Most people find it easier to point out what they consider wrong in someone else’s life, instead of reflecting on what may be wrong in their own life.
Jesus said, “Judge not, that ye be not judged. For with what judgment ye judge, ye shall be judged: and with what measure ye [give out], it shall be measured to you again. And why beholdest thou the [speck or splinter] that is in thy brother’s eye, but considerest not the beam that is in thine own eye? Or how wilt thou say to thy brother, Let me pull out the [speck or splinter] out of thine eye; and, behold, a beam [is] in thine own eye?” (Matthew 7:1-4). The situation was even worse in Job’s case, because these friends were set on the idea that Job had sinned—even though they knew nothing of his true standing with God.
These ‘friends’ of Job thought they had him all figured out, while they themselves were guilty of being self-righteous.
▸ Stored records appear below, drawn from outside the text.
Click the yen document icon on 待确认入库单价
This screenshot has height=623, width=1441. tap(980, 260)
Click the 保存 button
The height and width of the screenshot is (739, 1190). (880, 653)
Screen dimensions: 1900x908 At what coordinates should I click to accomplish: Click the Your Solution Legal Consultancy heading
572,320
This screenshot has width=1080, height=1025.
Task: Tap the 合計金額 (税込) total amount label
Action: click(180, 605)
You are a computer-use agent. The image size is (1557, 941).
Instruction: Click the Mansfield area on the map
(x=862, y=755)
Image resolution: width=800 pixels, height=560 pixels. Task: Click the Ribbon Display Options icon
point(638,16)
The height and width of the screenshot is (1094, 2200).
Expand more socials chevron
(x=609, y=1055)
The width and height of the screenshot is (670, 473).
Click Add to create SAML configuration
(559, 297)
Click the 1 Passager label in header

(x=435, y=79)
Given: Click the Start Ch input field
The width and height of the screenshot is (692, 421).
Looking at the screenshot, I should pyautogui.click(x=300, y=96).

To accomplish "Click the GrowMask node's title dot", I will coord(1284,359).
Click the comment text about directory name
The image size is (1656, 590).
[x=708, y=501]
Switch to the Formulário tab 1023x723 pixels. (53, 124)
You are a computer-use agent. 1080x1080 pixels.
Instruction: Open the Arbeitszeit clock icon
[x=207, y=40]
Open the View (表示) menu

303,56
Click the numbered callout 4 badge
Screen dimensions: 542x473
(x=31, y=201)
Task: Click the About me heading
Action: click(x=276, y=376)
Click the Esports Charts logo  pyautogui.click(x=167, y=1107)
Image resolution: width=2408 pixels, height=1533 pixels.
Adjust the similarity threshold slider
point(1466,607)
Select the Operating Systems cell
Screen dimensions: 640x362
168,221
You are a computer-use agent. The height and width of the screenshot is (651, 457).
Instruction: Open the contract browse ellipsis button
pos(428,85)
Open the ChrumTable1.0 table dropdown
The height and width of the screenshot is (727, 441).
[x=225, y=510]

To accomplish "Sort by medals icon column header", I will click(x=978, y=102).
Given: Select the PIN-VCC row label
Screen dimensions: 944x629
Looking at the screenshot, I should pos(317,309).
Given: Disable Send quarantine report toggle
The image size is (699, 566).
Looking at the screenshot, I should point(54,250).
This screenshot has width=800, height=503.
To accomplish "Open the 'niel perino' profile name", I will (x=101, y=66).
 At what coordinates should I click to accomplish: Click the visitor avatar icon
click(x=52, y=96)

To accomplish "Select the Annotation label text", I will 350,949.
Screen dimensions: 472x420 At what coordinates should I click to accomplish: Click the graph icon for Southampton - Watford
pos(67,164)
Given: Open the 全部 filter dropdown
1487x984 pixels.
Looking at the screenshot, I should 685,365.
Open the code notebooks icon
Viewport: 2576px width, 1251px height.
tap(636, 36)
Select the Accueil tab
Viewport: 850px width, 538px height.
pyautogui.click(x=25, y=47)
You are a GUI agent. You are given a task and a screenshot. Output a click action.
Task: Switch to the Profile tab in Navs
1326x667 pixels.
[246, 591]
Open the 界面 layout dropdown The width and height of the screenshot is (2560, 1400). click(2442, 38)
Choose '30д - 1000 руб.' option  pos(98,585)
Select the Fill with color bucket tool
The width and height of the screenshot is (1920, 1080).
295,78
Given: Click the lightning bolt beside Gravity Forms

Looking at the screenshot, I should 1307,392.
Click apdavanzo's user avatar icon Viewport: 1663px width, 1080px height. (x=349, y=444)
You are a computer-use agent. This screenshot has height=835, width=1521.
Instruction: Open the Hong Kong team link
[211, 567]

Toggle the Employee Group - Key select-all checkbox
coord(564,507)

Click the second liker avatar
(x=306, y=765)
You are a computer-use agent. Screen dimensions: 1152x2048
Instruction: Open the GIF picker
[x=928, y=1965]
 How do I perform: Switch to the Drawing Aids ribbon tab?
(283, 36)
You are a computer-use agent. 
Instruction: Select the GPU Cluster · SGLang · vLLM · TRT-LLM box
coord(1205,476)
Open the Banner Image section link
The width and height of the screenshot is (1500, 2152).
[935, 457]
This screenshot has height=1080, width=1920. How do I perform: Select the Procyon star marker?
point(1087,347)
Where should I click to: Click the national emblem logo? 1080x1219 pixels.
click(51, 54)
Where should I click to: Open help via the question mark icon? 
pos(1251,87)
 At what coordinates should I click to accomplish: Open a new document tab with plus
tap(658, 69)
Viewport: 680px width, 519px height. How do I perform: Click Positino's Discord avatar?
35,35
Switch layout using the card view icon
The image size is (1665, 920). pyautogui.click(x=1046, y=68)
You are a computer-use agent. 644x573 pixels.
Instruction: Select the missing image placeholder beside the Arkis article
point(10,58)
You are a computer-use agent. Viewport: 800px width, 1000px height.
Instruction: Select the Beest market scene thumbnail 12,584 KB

It should be obvious that there is a bigger picture in the lives of all men that others will never see totally. We should study more of Job’s life and learn from how he responded, how his friends responded, and how God intervened in the whole matter. Instead of being “physicians of no value” in our attempts to help those we meet who are suffering like Job, let’s lift them up to God in prayer. He knows how to handle their situation better than any counsel we could offer. And let’s pray that our friends will do the same for us!